Una característica que hay en mí es sentir, sentir de los sentidos aunque desde lo emocional también, los estímulos de manera más intensa que la mayoría de personas. Si quisiera seguirle el cuento a la moda de hacer de las diferencias una patología podría decirse que tengo un trastorno de integración sensorial.

No sé si esta semana estuve más sensible de lo habitual o que mi entorno estuvo más intenso.

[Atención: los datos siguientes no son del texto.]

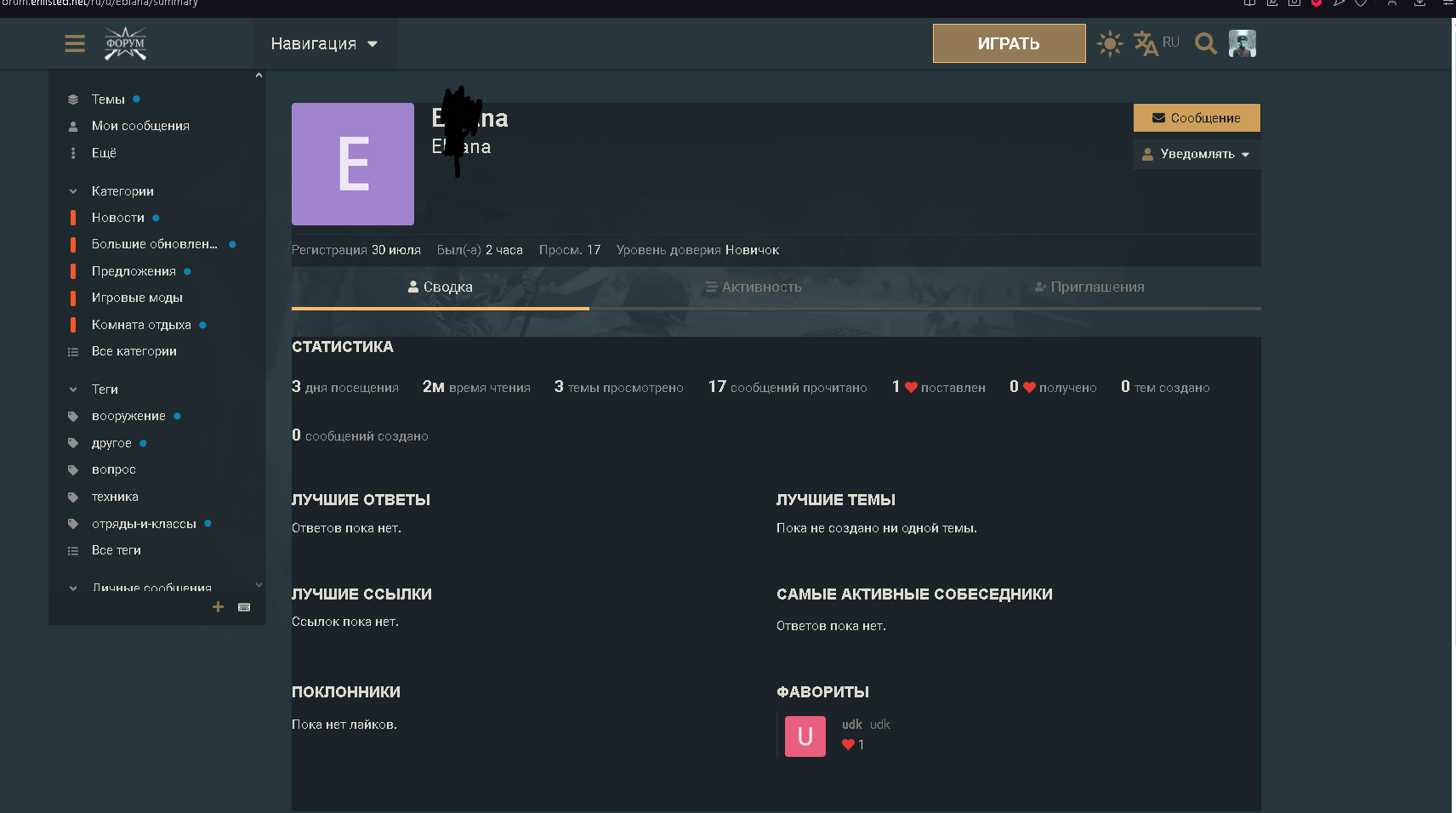Click the search magnifier icon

El lunes me levanté con un retorcijón estomacal, normalmente no doy importancia a esos pequeños dolores, porque en mi familia las mujeres tenemos un umbral del dolor muy alto (nótese el énfasis en la confluencia), pero esta vez empecé a sudar frío y casi se me van las luces. Me costó mucho recordar ese “pequeño” dolor y asociarlo con el episodio.

El resto de la semana estuvo dentro de lo normal. Soportando las habituales incomodidades que serían imperceptibles para otros: La picazón por los elásticos y las telas de la ropa, especialmente la ropa interior, el someterme a los sonidos, olores y temperaturas del Transmilenio en el hacinamiento de horas pico, la bulla de los manifestantes a pocas cuadras de mi oficina, los aromas de los almuerzos en la sala junto a mi puesto de trabajo. Hubo una pequeña situación de estrés, tuve que mostrar mi molestia a un usuario por su falta de colaboración, la cual somaticé de la manera habitual, con manchas rojas y picazón en el área del cuello. El viernes aumentaron los estímulos un poco. La sala de comunicaciones a mis espaldas tuvo un problema en su sensor de entrada y un agudo timbre sonó con cierta regularidad. También unos raperos hicieron un concierto en el parque frente a mi oficina y sus sonidos llegaban distorsionados 36 pisos más arriba o venían distorsionados desde su origen. No veía la hora de escapar. Afortunadamente tenía sesión de terapia grupal de movimiento vital expresivo y, no solo pude escapar un poco más temprano del exceso de estímulos que estaba por enloquecerme, sino que pude soltar “lo que sobra” y disfrutar un hermoso cierre de grupo de trabajo.

El sábado, no supe dar la importancia a mi necesidad de comer en horario normal, y no hice nada por evitar almorzar a las 5pm. Esa fue la gota que derramó el vaso y mi cuerpo pidió aislamiento total de los estímulos. Como no le di el aislamiento “por las buenas” me dio una muy intensa migraña. Y es que no logro dar la importancia que tiene para mí la atención de esas necesidades “particulares” que no todos los humanos tienen o parecen no tener. Al escribirlo noto que tengo varios mandatos sobre el tema:  No “debo” ser quisquillosa y quejarme del Transmilenio o de la bulla del entorno o el retraso del almuerzo. Debo ser fuerte para soportar eso que parecen ser «pequeñeces» para el resto del mundo. Lo correcto es callar y soportar, porque soy una persona “civilizada” y, al aceptar trabajar en una empresa en el centro de la ciudad, o para compartir la hora del almuerzo con otras personas con otras necesidades, es uno de los precios que tengo que pagar. ¿Son estos mandatos unas versiones alternativas de uno de mis principales mandatos, el de no incomodar a los demás? Justo el viernes me di cuenta que merezco ocupar espacio en el mundo. Creo que ese no incomodar es una manera de empequeñecerme, de no ocupar espacio, de ser niña. Tengo una enorme necesidad interna de ser vista y un mandato enorme como una montaña de que lo correcto es ser discreta, pasar desapercibida, no incomodar, ser invisible, no ocupar espacio.

Y veo que mi hijo “por cualquier cosa” hace un tremendo “berrinche”. Él ocupa espacio, se hace notar, no parece importarle que otros nos incomodemos con su malestar. No tiene claro qué lo incomoda aunque expresa bien que está molesto. Sé que él tiene sus dificultades sensoriales también. Y no sé qué tanto estará soportando antes de “explotar”. Él puede estar viviendo acumuladas en un solo día las dificultades sensoriales que yo viví en una semana.

Hoy logro ver que puede ser lo mismo, su dificultad y la mía. lo que cambia es nuestra respuesta. El explota y yo somatizo, espero a que el cuerpo me obligue a atenderlo. Creo que su respuesta, por más que nos incomode a quienes compartimos con él, es más sana que la mía. Ha sido revelador para mí entender que puedo experimentar un poco lo que es estar en sus zapatos.